▶ Problem requirements
Every line of the material below that contains the string "named" must appear in the answer.
* * *
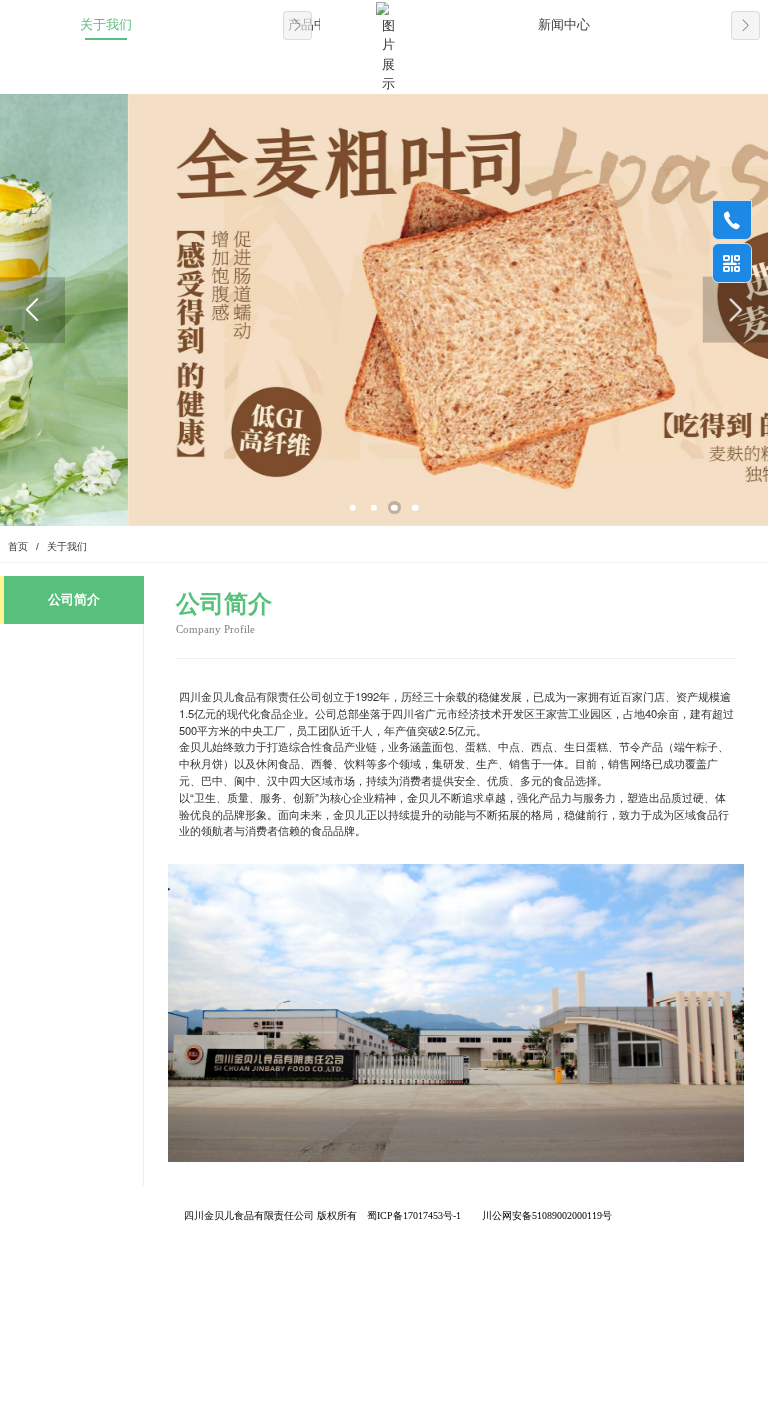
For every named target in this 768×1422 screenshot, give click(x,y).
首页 (18, 546)
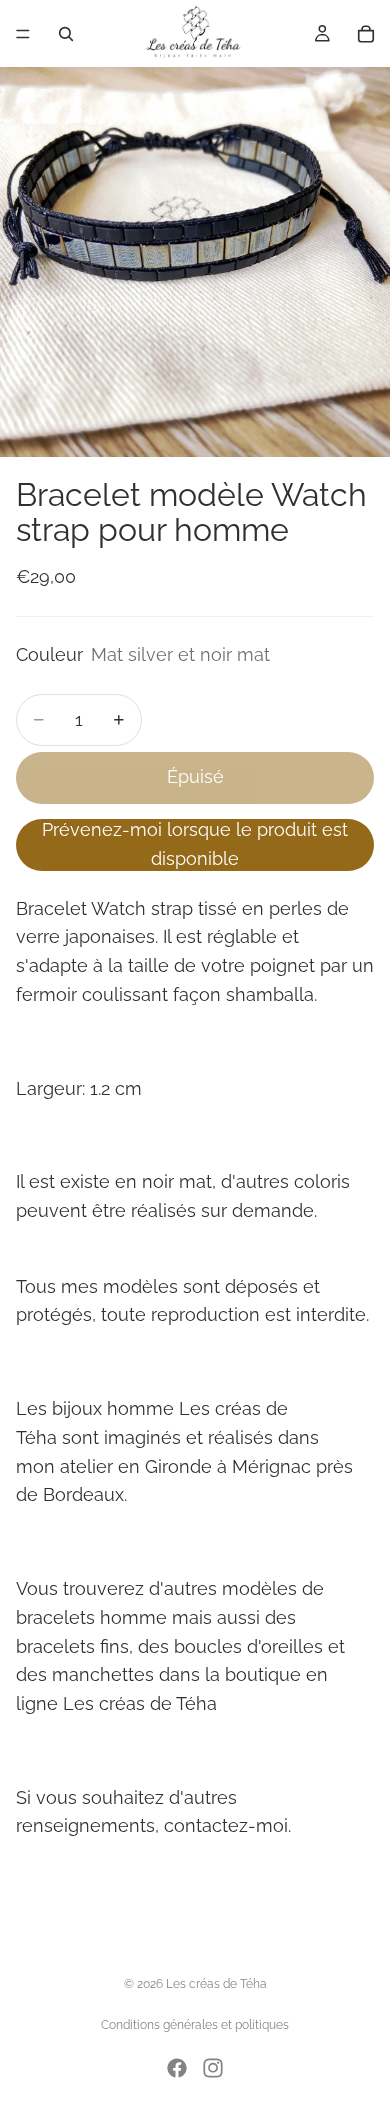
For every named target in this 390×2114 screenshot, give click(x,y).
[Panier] (366, 34)
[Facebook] (177, 2068)
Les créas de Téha (216, 1984)
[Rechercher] (66, 34)
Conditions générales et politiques (195, 2025)
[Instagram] (213, 2068)
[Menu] (23, 34)
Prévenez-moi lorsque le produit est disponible (195, 844)
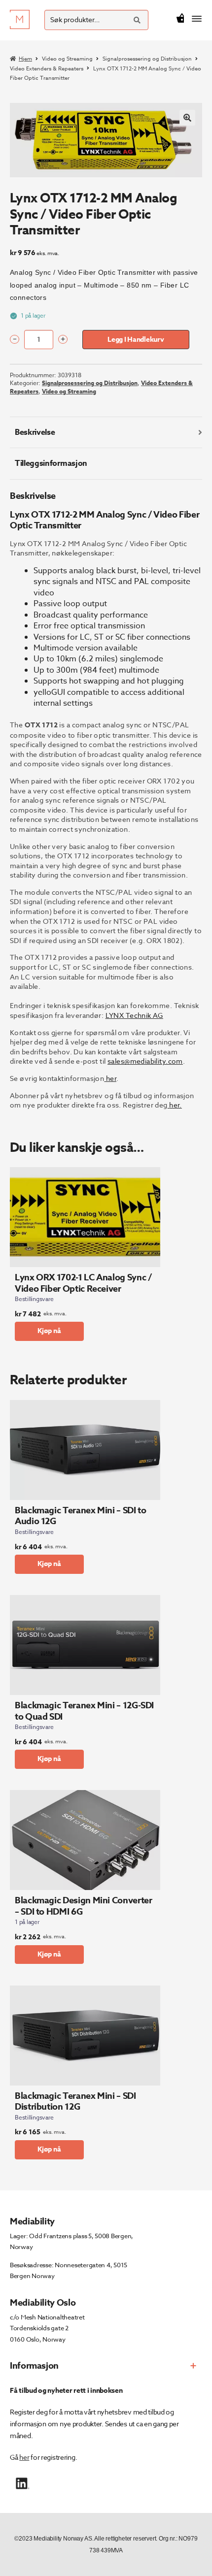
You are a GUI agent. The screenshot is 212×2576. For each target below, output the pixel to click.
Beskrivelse (35, 432)
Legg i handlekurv (135, 339)
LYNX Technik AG (134, 1015)
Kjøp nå (49, 1331)
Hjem (25, 59)
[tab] (106, 432)
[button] (187, 118)
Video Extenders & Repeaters (46, 69)
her (24, 2457)
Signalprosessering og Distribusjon (147, 59)
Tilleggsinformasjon (51, 463)
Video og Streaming (67, 59)
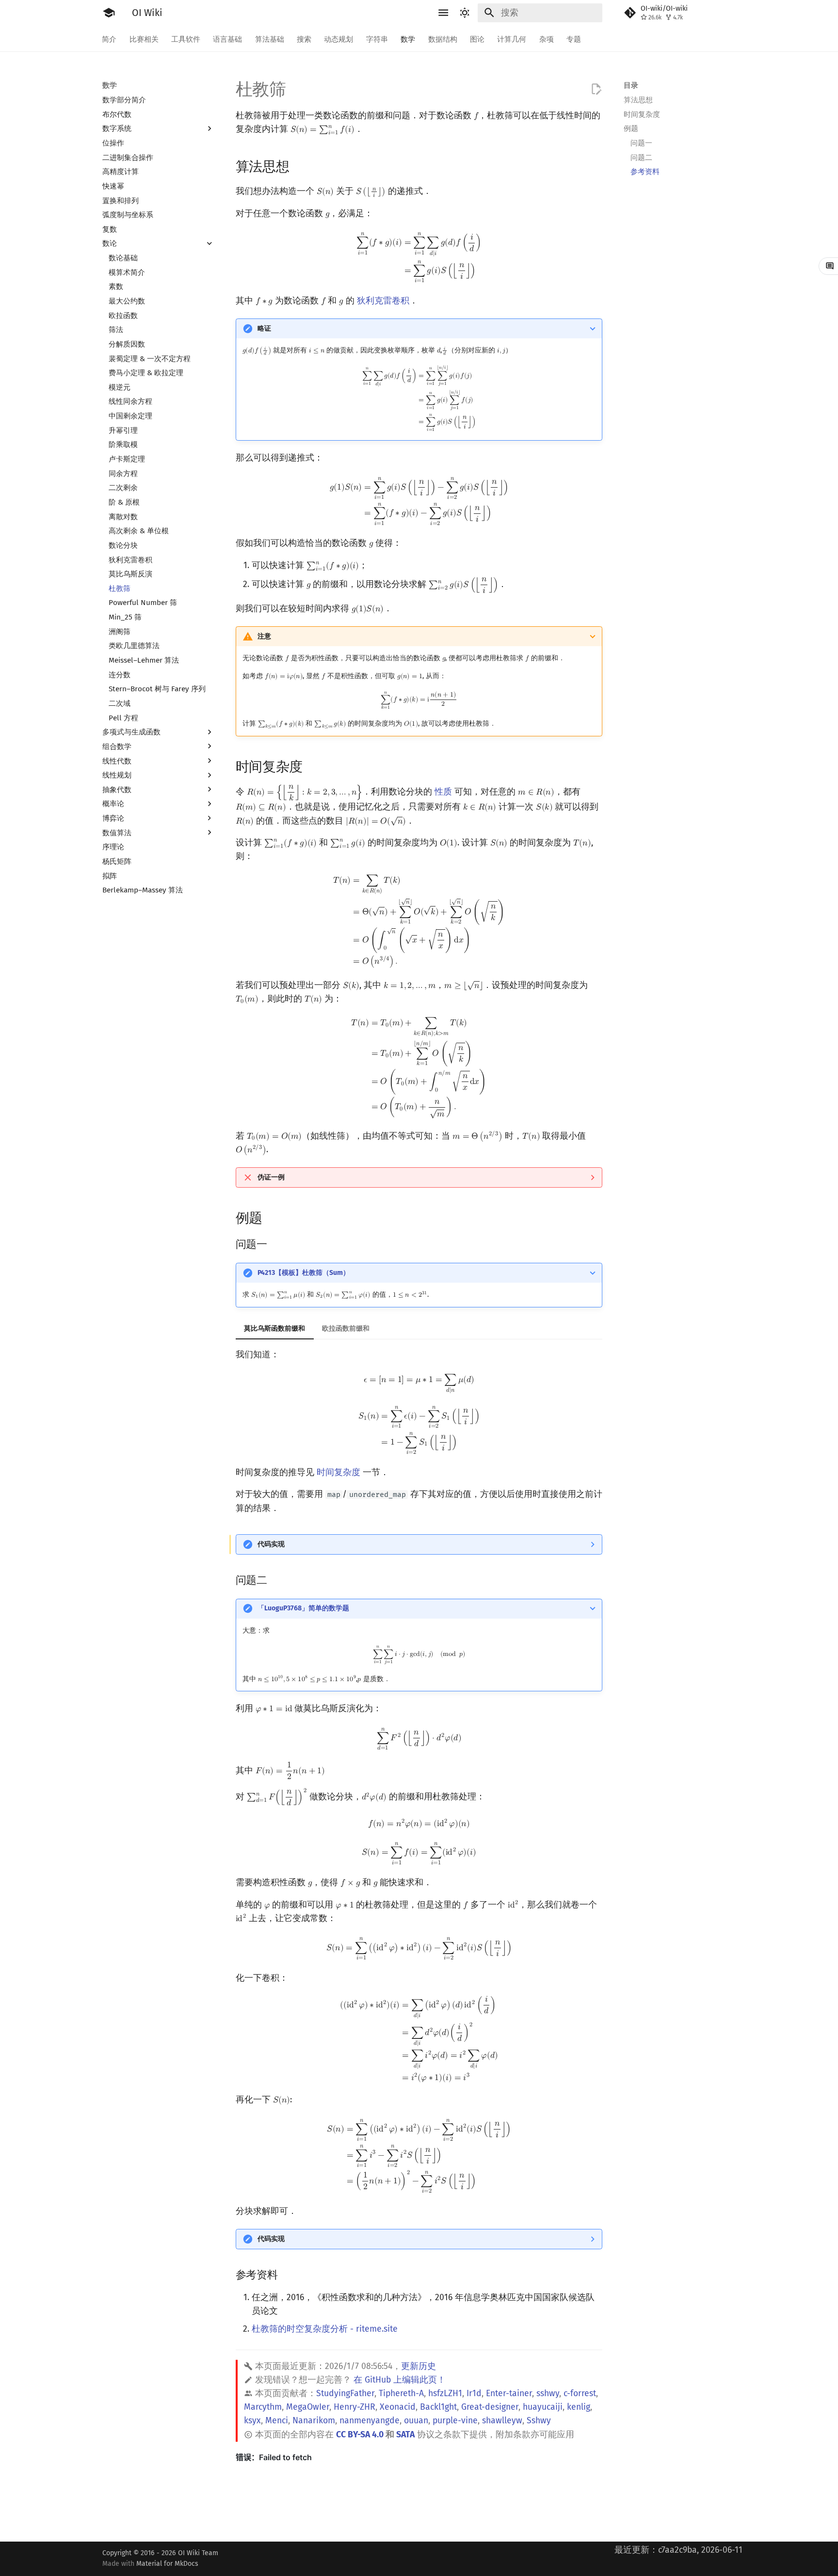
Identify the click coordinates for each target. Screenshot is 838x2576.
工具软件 (185, 38)
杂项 (546, 38)
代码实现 (271, 1544)
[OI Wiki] (108, 12)
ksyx (252, 2421)
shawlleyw (502, 2421)
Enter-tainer (509, 2393)
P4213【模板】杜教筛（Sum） (304, 1273)
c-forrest (580, 2393)
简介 (109, 38)
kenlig (578, 2407)
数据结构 (442, 38)
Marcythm (263, 2407)
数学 (408, 38)
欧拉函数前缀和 (346, 1328)
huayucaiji (543, 2407)
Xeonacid (398, 2407)
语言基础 (227, 38)
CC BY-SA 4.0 (360, 2435)
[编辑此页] (596, 89)
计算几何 (512, 38)
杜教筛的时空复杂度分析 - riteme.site (325, 2329)
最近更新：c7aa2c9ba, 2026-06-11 (678, 2550)
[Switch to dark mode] (465, 12)
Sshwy (539, 2421)
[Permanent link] (299, 166)
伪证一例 (271, 1177)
* * *
▶ Written solution
For every named target in this 768×1422 screenshot, give click(x,y).
For every named target in this 390×2114 screenshot, give click(x,y).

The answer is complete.